PDF(Pubmed)
Abstract:
Biological and biomimetic membranes are based on lipid bilayers, which consist of two monolayers or leaflets. To avoid bilayer edges, which form when the hydrophobic core of such a bilayer is exposed to the surrounding aqueous solution, a single bilayer closes up into a unilamellar vesicle, thereby separating an interior from an exterior aqueous compartment. Synthetic nanovesicles with a size below 100 nanometers, traditionally called small unilamellar vesicles, have emerged as potent platforms for the delivery of drugs and vaccines.

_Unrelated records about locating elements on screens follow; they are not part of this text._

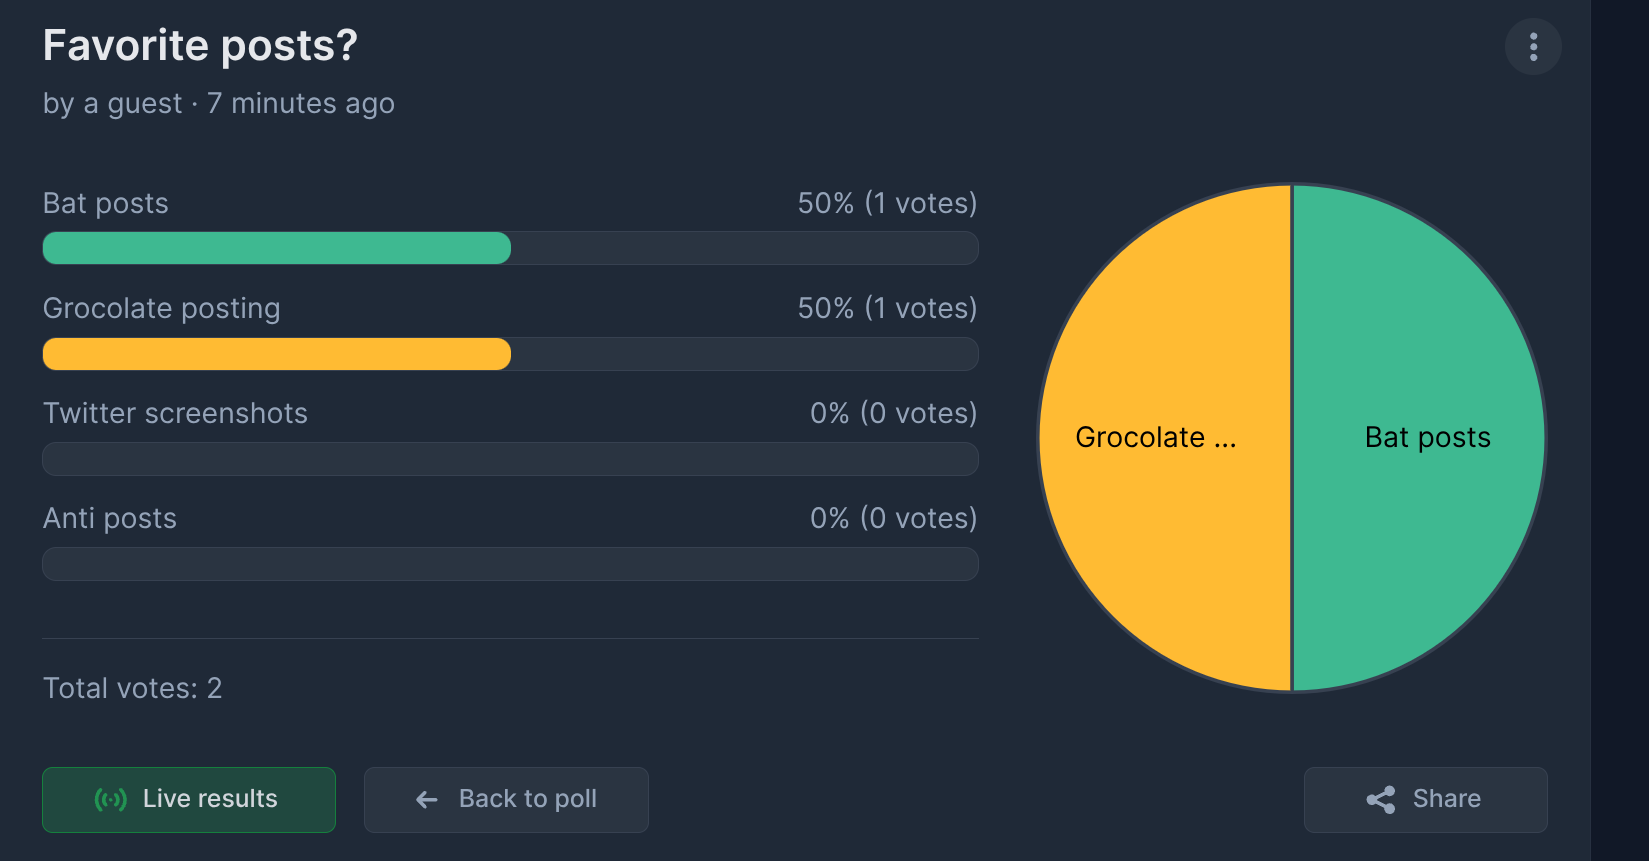Click the share network icon
The width and height of the screenshot is (1649, 861).
click(x=1381, y=799)
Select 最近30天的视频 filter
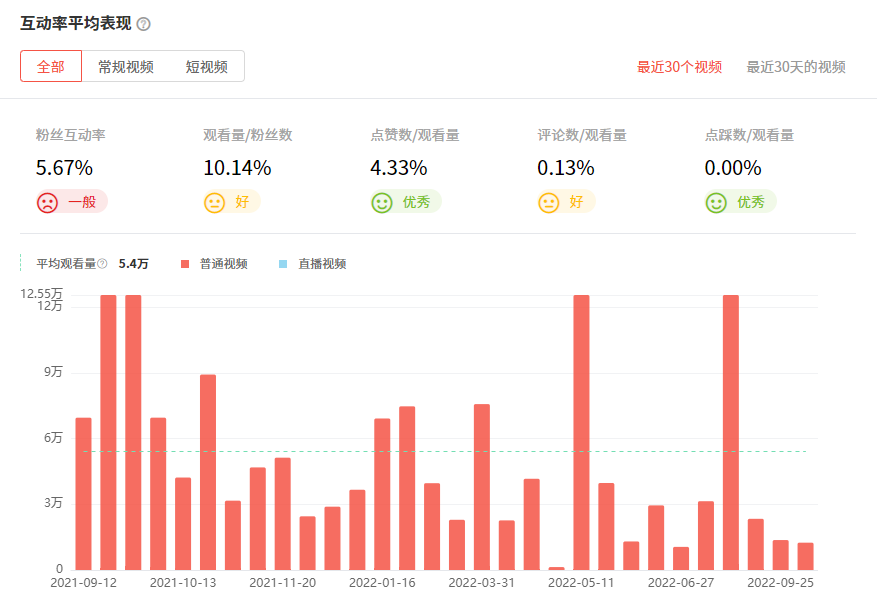 [x=796, y=67]
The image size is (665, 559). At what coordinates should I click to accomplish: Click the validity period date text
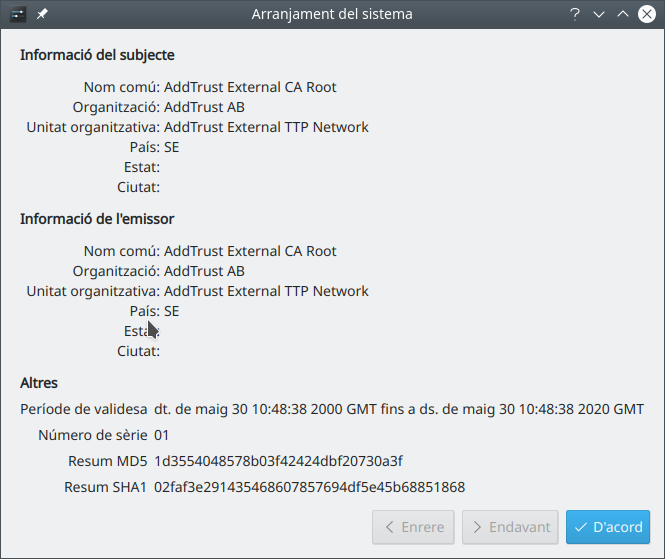[398, 409]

Cellular nanovesicles of a similar size are released from almost every type of living cell. The nanovesicle morphology has been studied by electron microscopy methods but these methods are limited to a single snapshot of each vesicle. Here, we review recent results of molecular dynamics simulations, by which one can monitor and elucidate the spatio-temporal remodeling of individual bilayers and nanovesicles. We emphasize the new concept of leaflet tensions, which control the bilayers\' stability and instability, the transition rates of lipid flip-flops between the two leaflets, the shape transformations of nanovesicles, the engulfment and endocytosis of condensate droplets and rigid nanoparticles, as well as nanovesicle adhesion and fusion. To actually compute the leaflet tensions, one has to determine the bilayer\'s midsurface, which represents the average position of the interface between the two leaflets. Two particularly useful methods to determine this midsurface are based on the density profile of the hydrophobic lipid chains and on the molecular volumes.
摘要:
生物和仿生膜基于脂质双层,由两个单层或小叶组成。为了避免双层边缘,当这种双层的疏水核心暴露于周围的水溶液时,一个双层封闭成单层囊泡,从而将内部与外部水性隔室分开。合成纳米囊泡,尺寸小于100纳米,传统上称为小单层囊泡,已经成为提供药物和疫苗的有效平台。相似大小的细胞纳米囊泡从几乎所有类型的活细胞中释放。已通过电子显微镜方法研究了纳米囊泡的形态,但这些方法仅限于每个囊泡的单个快照。这里,我们回顾了分子动力学模拟的最新结果,通过它可以监测和阐明单个双层和纳米囊泡的时空重塑。我们强调传单紧张的新概念,控制双层的稳定性和不稳定性,两个小叶之间的脂质触发器的转换率,纳米囊泡的形状转变,冷凝液滴和刚性纳米颗粒的吞噬和内吞作用,以及纳米囊泡的粘附和融合。为了实际计算传单的张力,必须确定双层的中间表面,其表示两个小叶之间的界面的平均位置。确定该中间表面的两种特别有用的方法是基于疏水性脂质链的密度分布和分子体积。